It’s Fantasy With Friends‘ weekly discussion time (prompts hosted at Pages Unbound), and this week’s prompt is about high vs low fantasy:
Do you prefer low or high fantasy? Or both?
For those who aren’t super into the genre (since I know I have a few of you around here), the archetypical “high fantasy” would be J.R.R. Tolkien’s The Lord of the Rings. It’s usually set entirely in an alternate world (though I would argue that Guy Gavriel Kay’s The Summer Tree remains pretty high fantasy despite also being a portal fantasy), and involves the typical fantasy trappings — swords and sorcery, elves, dwarves, etc. Low fantasy would cover stuff set in our own world and which feels less immediately epic in scope, like urban fantasy (though series like Ilona Andrews’ Kate Daniels books are ultimately pretty epic in scope despite the apparent “real-world” setting, it takes a while to realise just how big the scope is).

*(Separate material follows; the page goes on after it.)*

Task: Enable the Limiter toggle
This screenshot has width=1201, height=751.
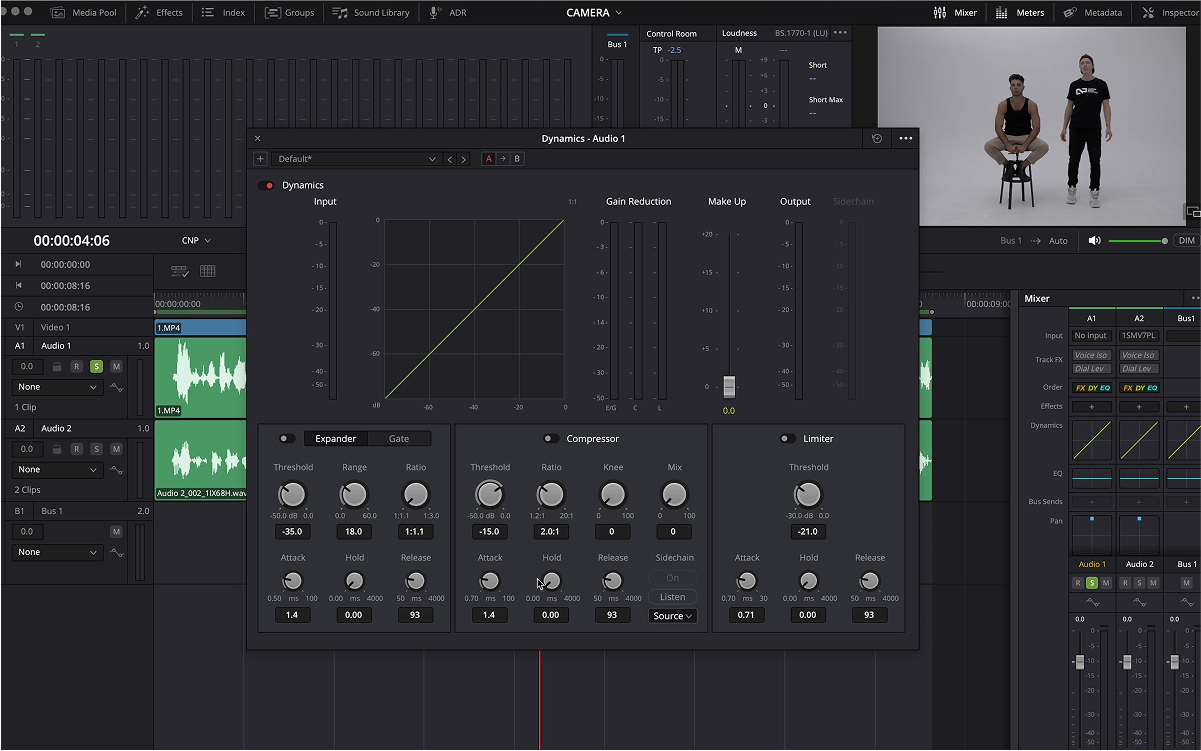Action: click(788, 439)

I’m honestly not sure how useful the high/low distinction is for my purposes; I guess if you draw a firm line that you only want to read secondary world fantasy (like The Lord of the Rings) then it might be alright, but even then I think it’s a poor guide to many important aspects of a book. High fantasy just covers so much. In part, I think it’s a high-level label that we’ve pretty much outgrown as a genre, with more and more subgenres to explore and narrow down what you’re interested in: consider cosy fantasy, for instance. It’s often set in wholly different worlds, like Travis Baldree’s Legends & Lattes — but the concerns are everyday, not epic, and I don’t think someone who only wants books like The Lord of the Rings would be very happy if they picked it up because it’s “high fantasy”.
And then there’s stuff like Freya Marske’s Swordcrossed, which I mentioned last week too: it’s set in a fantasy world, but there’s no magic, and the stakes are small and personal. Again, it doesn’t seem like what people are going to be looking for when they want “high fantasy”, but it also doesn’t really meet the definitions of low fantasy. There have always been exceptions… but there are labels now that explain them well, and give you a better idea of a book’s contents.
I am generally the sort of person who likes things to be more of a continuum than a set of tightly defined boxes, so it’s probably no surprise that I love both high and low fantasy, and many books that fall somewhere between. It’s not the kind of criteria I use when deciding what to read overall, though sometimes I might be more in the mood for one than the other (e.g. hankering for something with good world-building).